‘Nobody rings a bell at the bottom of the market,’ says an old adage in the investment world — and anyone who thought they had already heard a distant peal signalling the low point of the current financial crisis has been proved woefully mistaken this week.
Some stock-market investors, for example, had begun to feel that blue-chip equities looked attractively cheap in relation to historic dividend yields. But now, one after another, and on both sides of the Atlantic, major companies are slashing dividends or abandoning them altogether: in some cases as a matter of urgent necessity, in others as a matter of opportunism at a time when yields on alternatives such as cash deposits and government bonds are at rock bottom. This sudden fashion for dividend cuts renders historic yields meaningless. Amid the continuing gloom, it has helped drive share prices down to levels not seen since the mid-1990s.
Yet again the interests of prudent savers, investors and pension-holders are being brutally sacrificed on the grounds that we must all must make sacrifices to avoid a new Great Depression. That is little comfort to the voter approaching retirement age who is now wondering whether he or she will be able to make ends meet — and why ministers permitted Sir Fred Goodwin to trouser such an offensively huge pension deal.

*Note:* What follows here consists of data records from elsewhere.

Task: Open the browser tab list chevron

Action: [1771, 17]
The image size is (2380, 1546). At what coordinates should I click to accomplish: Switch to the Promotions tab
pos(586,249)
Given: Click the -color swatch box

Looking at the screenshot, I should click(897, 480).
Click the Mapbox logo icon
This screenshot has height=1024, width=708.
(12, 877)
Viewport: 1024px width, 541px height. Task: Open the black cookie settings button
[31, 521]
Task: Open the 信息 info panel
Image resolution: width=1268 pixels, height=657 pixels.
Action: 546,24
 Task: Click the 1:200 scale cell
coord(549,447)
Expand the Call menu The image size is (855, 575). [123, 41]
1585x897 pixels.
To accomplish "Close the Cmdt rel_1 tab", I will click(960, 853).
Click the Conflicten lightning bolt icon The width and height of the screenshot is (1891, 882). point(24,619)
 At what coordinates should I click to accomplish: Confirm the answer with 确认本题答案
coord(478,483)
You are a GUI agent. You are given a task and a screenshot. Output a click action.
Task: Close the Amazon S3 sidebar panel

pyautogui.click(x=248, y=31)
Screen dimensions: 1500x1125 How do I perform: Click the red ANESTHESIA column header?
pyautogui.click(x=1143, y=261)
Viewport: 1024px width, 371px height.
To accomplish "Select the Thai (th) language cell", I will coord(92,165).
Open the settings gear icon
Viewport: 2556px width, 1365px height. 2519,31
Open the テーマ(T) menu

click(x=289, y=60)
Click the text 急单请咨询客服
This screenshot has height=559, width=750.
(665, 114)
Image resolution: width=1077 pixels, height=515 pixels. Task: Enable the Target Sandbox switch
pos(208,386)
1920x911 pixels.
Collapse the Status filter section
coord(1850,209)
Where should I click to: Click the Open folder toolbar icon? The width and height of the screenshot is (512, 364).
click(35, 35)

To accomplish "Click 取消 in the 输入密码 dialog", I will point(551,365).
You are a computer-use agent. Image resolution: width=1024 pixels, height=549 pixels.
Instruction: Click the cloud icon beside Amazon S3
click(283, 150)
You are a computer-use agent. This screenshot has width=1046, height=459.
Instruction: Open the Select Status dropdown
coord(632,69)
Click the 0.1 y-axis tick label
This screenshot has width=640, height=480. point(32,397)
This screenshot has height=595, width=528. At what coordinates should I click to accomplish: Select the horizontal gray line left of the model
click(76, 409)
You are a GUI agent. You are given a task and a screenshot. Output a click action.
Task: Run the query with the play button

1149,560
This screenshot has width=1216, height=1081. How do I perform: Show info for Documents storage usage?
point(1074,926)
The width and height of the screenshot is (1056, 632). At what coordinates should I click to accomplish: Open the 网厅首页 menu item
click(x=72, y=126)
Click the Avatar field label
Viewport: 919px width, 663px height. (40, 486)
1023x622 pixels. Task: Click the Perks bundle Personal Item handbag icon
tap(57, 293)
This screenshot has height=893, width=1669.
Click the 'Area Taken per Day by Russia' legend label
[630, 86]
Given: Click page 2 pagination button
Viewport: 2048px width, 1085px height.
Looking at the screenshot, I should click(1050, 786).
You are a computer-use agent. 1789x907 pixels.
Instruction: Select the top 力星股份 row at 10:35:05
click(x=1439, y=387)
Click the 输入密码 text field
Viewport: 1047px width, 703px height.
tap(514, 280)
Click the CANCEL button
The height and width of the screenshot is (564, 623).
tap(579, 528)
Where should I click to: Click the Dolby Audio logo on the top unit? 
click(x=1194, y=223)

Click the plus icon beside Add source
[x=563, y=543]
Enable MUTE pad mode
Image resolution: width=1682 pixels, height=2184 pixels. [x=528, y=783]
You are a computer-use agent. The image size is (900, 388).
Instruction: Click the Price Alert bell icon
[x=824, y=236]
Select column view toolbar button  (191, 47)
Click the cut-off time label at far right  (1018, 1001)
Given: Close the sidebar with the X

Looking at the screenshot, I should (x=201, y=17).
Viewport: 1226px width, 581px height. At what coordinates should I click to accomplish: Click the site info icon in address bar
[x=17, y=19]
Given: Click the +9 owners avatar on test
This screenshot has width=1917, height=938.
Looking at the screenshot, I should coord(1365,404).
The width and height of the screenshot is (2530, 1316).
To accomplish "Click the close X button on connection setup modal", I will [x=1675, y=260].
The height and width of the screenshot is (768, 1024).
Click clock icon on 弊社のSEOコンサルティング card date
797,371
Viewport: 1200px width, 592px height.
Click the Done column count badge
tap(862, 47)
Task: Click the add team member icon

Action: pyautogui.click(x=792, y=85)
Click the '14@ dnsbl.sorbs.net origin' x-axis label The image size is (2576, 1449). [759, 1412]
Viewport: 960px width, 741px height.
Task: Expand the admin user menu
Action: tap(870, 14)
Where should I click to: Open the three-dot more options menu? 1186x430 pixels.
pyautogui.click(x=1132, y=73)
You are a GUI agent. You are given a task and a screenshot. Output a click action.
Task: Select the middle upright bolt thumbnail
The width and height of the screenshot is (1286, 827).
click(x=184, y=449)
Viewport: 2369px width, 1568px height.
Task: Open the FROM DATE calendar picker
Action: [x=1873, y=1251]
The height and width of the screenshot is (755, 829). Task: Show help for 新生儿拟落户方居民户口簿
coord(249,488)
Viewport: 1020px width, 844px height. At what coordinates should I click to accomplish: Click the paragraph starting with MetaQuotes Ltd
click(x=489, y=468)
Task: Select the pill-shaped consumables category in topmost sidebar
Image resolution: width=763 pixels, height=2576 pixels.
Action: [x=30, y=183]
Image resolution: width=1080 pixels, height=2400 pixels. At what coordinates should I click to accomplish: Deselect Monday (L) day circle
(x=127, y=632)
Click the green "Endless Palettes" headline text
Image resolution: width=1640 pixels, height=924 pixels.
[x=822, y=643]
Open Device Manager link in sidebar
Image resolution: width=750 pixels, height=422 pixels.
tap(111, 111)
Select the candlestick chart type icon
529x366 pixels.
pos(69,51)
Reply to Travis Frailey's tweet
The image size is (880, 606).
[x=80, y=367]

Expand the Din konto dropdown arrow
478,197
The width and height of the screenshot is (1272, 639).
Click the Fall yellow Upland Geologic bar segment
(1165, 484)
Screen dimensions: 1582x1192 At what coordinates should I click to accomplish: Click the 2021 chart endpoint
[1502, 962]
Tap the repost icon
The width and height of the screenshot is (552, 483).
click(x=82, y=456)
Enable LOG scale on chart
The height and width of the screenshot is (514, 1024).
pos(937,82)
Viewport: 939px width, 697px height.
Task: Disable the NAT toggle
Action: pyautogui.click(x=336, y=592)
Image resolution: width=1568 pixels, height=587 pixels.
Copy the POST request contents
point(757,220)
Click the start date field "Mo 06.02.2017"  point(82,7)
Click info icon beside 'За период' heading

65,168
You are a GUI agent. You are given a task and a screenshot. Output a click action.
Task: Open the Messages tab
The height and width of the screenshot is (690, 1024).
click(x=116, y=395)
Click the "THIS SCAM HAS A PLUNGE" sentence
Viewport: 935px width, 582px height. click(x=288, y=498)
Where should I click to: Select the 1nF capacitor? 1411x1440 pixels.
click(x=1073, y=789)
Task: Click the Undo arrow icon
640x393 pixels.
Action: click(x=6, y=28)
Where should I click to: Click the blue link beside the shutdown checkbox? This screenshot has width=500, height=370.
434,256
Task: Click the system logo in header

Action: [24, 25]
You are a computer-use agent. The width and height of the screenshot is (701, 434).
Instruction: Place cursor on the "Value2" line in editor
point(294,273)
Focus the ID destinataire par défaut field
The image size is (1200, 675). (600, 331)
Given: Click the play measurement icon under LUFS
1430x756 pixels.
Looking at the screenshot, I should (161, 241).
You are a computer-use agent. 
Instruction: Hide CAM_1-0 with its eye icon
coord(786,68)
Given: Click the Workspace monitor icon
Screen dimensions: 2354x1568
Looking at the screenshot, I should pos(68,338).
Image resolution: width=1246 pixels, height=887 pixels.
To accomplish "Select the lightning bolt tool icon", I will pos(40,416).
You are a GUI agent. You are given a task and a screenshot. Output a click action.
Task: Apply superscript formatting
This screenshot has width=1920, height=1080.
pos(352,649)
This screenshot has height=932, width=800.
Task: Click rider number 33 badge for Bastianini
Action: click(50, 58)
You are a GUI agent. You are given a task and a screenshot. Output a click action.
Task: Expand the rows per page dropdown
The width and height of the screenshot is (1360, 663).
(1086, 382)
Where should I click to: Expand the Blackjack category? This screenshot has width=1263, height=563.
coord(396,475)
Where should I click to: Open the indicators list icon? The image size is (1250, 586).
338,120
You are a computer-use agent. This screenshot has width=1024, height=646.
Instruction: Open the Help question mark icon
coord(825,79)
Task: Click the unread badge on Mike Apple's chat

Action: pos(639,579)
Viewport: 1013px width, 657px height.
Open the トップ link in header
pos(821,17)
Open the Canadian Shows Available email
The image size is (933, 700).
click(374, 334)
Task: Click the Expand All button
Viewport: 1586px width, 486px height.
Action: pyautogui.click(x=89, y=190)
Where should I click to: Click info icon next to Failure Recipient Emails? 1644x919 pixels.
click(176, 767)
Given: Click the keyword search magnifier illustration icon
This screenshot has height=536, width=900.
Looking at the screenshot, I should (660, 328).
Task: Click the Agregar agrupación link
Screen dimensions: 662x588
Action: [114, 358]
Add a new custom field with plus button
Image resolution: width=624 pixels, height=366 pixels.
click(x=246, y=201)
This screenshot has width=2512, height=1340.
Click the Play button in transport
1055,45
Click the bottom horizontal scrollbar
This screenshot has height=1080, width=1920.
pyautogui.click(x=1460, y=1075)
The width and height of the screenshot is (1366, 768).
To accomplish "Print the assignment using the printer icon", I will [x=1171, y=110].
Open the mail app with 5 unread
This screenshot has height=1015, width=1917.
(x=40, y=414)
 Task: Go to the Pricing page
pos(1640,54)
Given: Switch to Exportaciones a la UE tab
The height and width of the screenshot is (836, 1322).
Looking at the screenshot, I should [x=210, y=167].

Yet the threat of depression is real enough: its gravity was brought home this week by yet more bad news, reminding us that we would be foolish to assume that we have heard the worst. Just when it seemed nothing could top Royal Bank of Scotland’s losses for last year of £24 billion, the American insurance giant AIG announced losses of £44 billion for a single quarter — including huge write-downs in the commercial property sector, in which there is clearly a great deal of trouble still to come.